Once that client has completed his wait, we can then wake up the
next client and so on. However, all clients then incur latency as every
process in the chain may be delayed for scheduling - this may also then
cause some priority inversion. To reduce the latency, when a client
is added or removed from the list, we scan the tree for completed
seqno and wake up all the completed waiters in parallel.
Using igt/benchmarks/gem_latency, we can demonstrate this effect. The
benchmark measures the number of GPU cycles between completion of a
batch and the client waking up from a call to wait-ioctl.

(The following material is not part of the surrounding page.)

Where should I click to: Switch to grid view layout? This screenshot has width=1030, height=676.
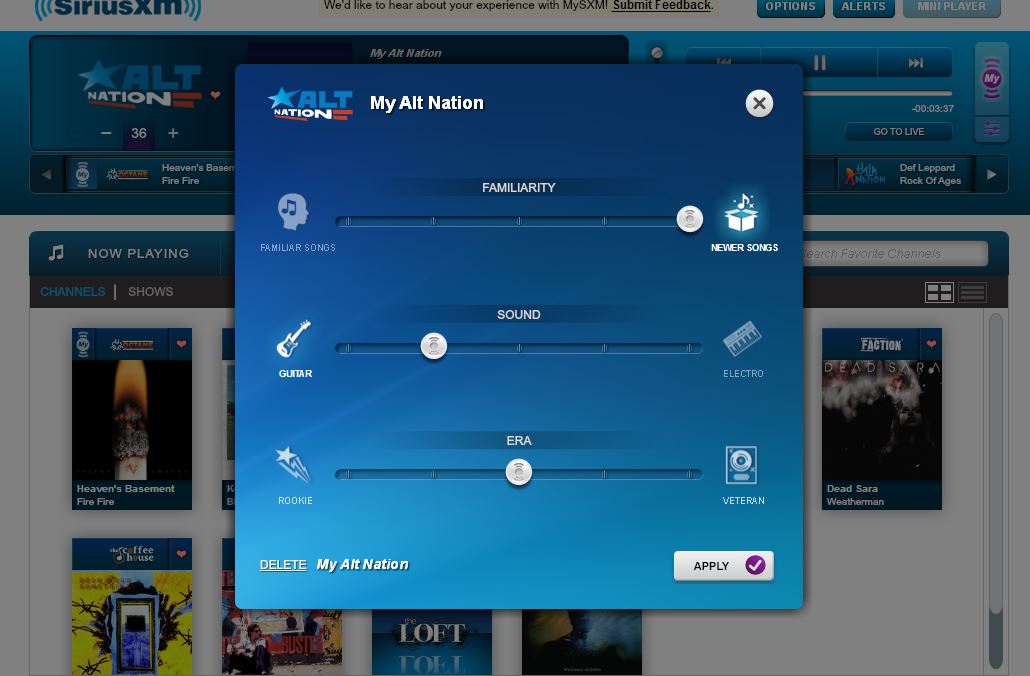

With many
concurrent waiters, with each on a different request, we observe that
the wakeup latency before the patch scales nearly linearly with the
number of waiters (before external factors kick in making the scaling much
worse). After applying the patch, we can see that only the single waiter
for the request is being woken up, providing a constant wakeup latency
for every operation. However, the situation is not quite as rosy for
many waiters on the same request, though to the best of my knowledge this
is much less likely in practice. Here, we can observe that the
concurrent waiters incur extra latency from being woken up by the
solitary bottom-half, rather than directly by the interrupt. This
appears to be scheduler induced (having discounted adverse effects from
having a rbtree walk/erase in the wakeup path), each additional
wake_up_process() costs approximately 1us on big core. Another effect of
performing the secondary wakeups from the first bottom-half is the
incurred delay this imposes on high priority threads - rather than
immediately returning to userspace and leaving the interrupt handler to
wake the others.
To offset the delay incurred with additional waiters on a request, we
could use a hybrid scheme that did a quick read in the interrupt handler
and dequeued all the completed waiters (incurring the overhead in the
interrupt handler, not the best plan either as we then incur GPU
submission latency) but we would still have to wake up the bottom-half
every time to do the heavyweight slow read. Or we could only kick the
waiters on the seqno with the same priority as the current task (i.e. in
the realtime waiter scenario, only it is woken up immediately by the
interrupt and simply queues the next waiter before returning to userspace,
minimising its delay at the expense of the chain, and also reducing
contention on its scheduler runqueue). This is effective at avoid long
pauses in the interrupt handler and at avoiding the extra latency in
realtime/high-priority waiters.
v2: Convert from a kworker per engine into a dedicated kthread for the
bottom-half.
v3: Rename request members and tweak comments.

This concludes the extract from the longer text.